There is nothing wrong with either of these methods. However, they can become rather mundane and perfunctory if used time and time again. So I would make three suggestions to churches relating to serving Holy Communion.

  1. Mix it up– When events become rote they tend to lose their meaning or purpose. Variety builds anticipation, increases interest, and produces more memorable experiences.
  2. Go deep occasionally– There are times when more than a cursory look into the directive, “do this in remembrance of me” is needed. Devoting an entire worship service including music, prayers, as well as in-depth teaching/preaching will deepen its significance.
  3. Think and act outside the box– Some of the most meaningful and memorable instances of Holy Communion have been those where some creativity was utilized. I think that would be true for most congregants.

Below are a few out of the box experiences I have have experienced:

  • A number of years ago I attended a conference at Ginghamsburg Church in Tipp City, OH. The conference closed shortly before the first of six weekend services they conducted and the conferees were invited to attend the service if we wished. The service closed with Holy Communion whereby loaves of bread in large woven baskets were passed. Each person would tear off a portion of bread until all in attendance had a piece and then we all ate the bread together. Following the eating of the bread, more baskets were passed around. However, this time they were filled with clusters of large grapes. Each person was asked to take a single grape.  When all had a single grape, each person tilted their head back, held the grape over the open mouth, and crushed the grape allowing the juice to flow into the mouth. It was a different way to receive the fruit of the vine and the symbolism of me causing the grape to be crushed was poignant.
  • When I was still attending my home church a long time ago, we had a communion service unlike any we had experienced before. Normally, those that could would come to the altar which would accommodate about 22 people, kneel, and receive the bread. Well, sometimes it was bread. More often than not it was broken up saltines (Did I mention I grew up in a small country church?). Every now and then we would have those little pellet-looking pieces of unleavened bread. Anyway, at the altar we would receive the bread and the wine, which was actually Welch’s grape juice. However, on this particular occasion, the pastor counted off 11 people and asked them to go into the fellowship hall. There he had set up a table with 13 chairs. He took the center chair from which he served the 11 congregants that were now seated. The 13th chair was tipped over on its side, signifying the seat from which Judas Iscariot hurriedly fled. After the elements had been served and a benediction was given, the 11 were dismissed down the hall and outside the building. That Holy Communion was talked about for quite some time.
  • Several years ago, our oldest son asked if I would serve communion at our annual family Christmas gathering. Now this may give some a bit of heartburn but I thought about it for about two seconds and said, “Absolutely!” I just figured I would claim my title as a member of the royal priesthood according to I Peter 2:9 and go for it. As it turned out, it was a special time and nice addition to our family gathering.  What would be the impact if a local church promoted and equipped families to do this?
  • Woodinville Community Church in Washington formally celebrated Holy Communion once a month. However, each week a table was set up in the sanctuary with elements having been blessed. During the singing of a song the table was open to anyone who wished to participate. This afforded and opportunity for people that may have missed the monthly serving or were otherwise desirous to partake.
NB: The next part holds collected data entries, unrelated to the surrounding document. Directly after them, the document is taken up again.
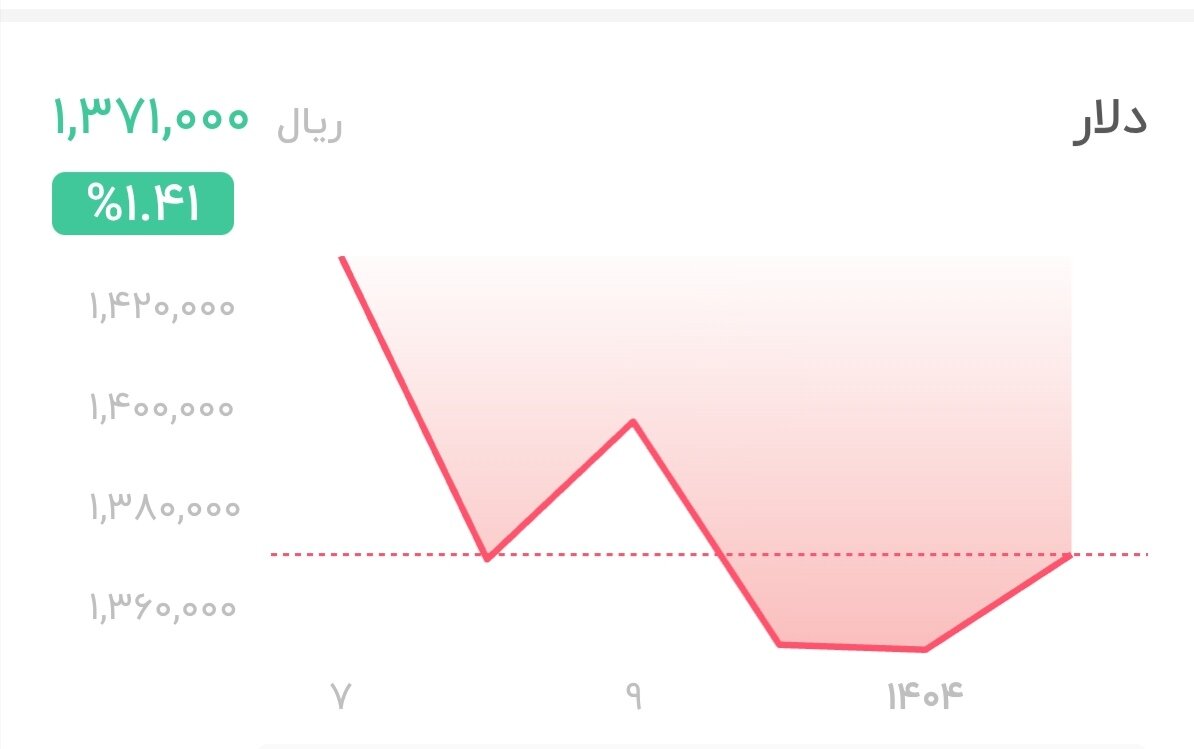Click the dotted reference line's far right end
The height and width of the screenshot is (749, 1194).
[x=1146, y=553]
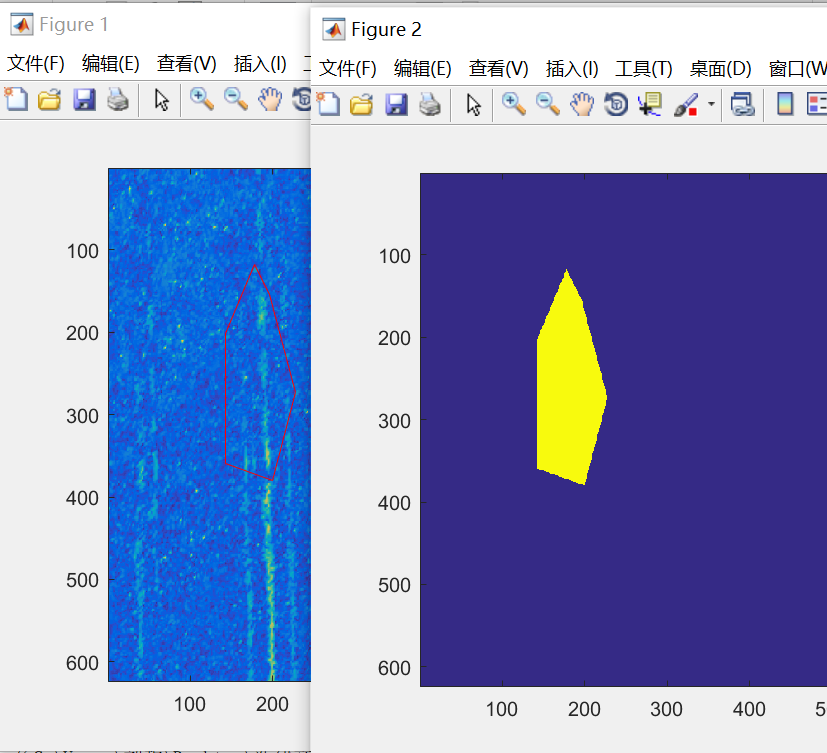Activate Link Plot in Figure 2
Viewport: 827px width, 753px height.
coord(743,104)
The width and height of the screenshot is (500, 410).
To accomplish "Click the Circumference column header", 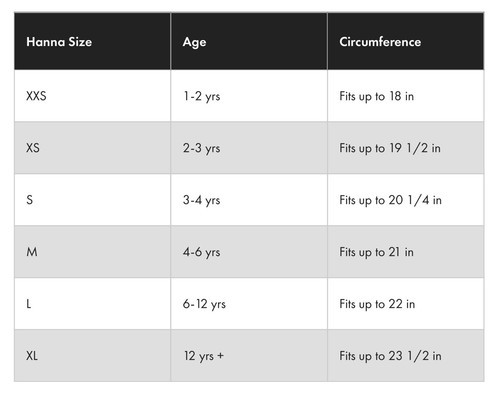I will pos(406,41).
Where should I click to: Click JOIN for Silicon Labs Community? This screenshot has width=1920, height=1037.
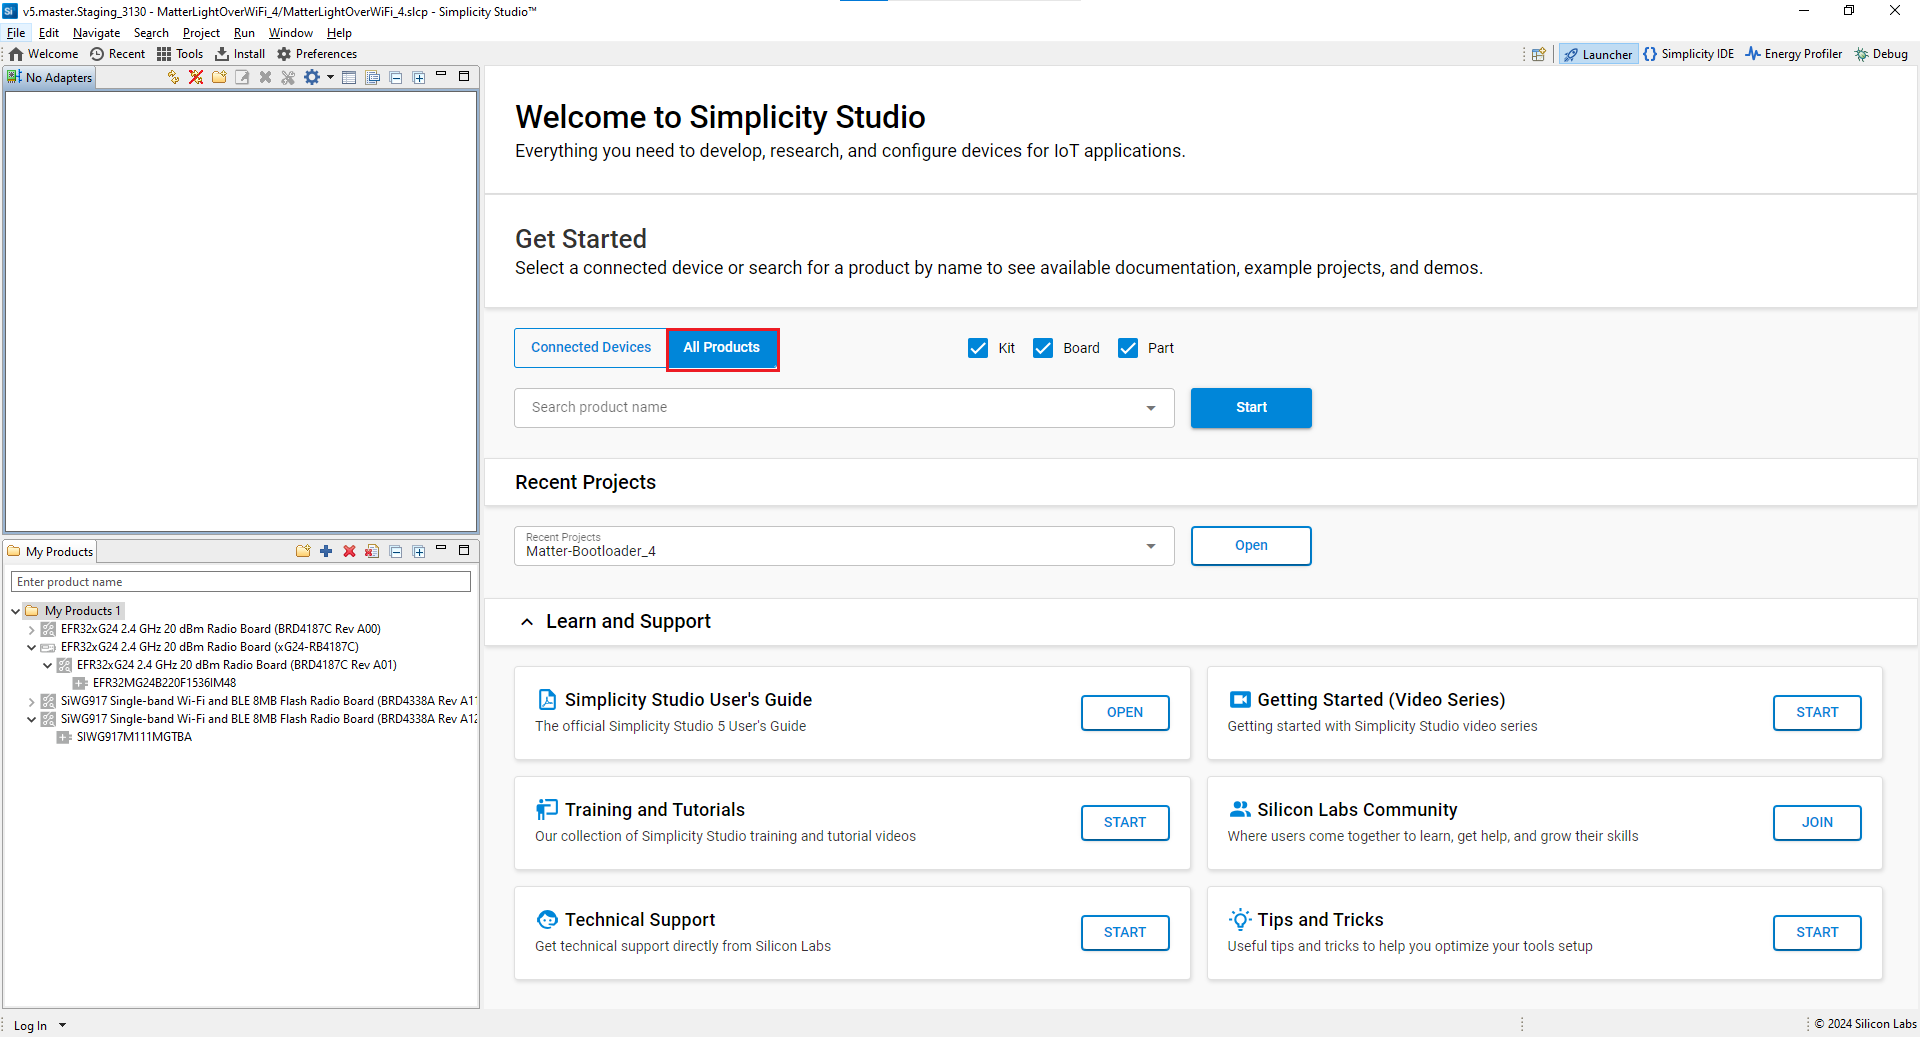click(1816, 822)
Holy Communion is too special to be a rote exercise. It seems to me great latitude can be found in the words of Paul, “For as often as you eat this bread and drink this the cup, you proclaim the Lord’s death until he comes.” (I Cor 11:26 ESV). May we use that latitude to create memorable experiences of Holy Communion that proclaims the Good News.

*intinction – the act of dipping the bread in the wine and consuming both at the same time during the sacrament of Holy Communion.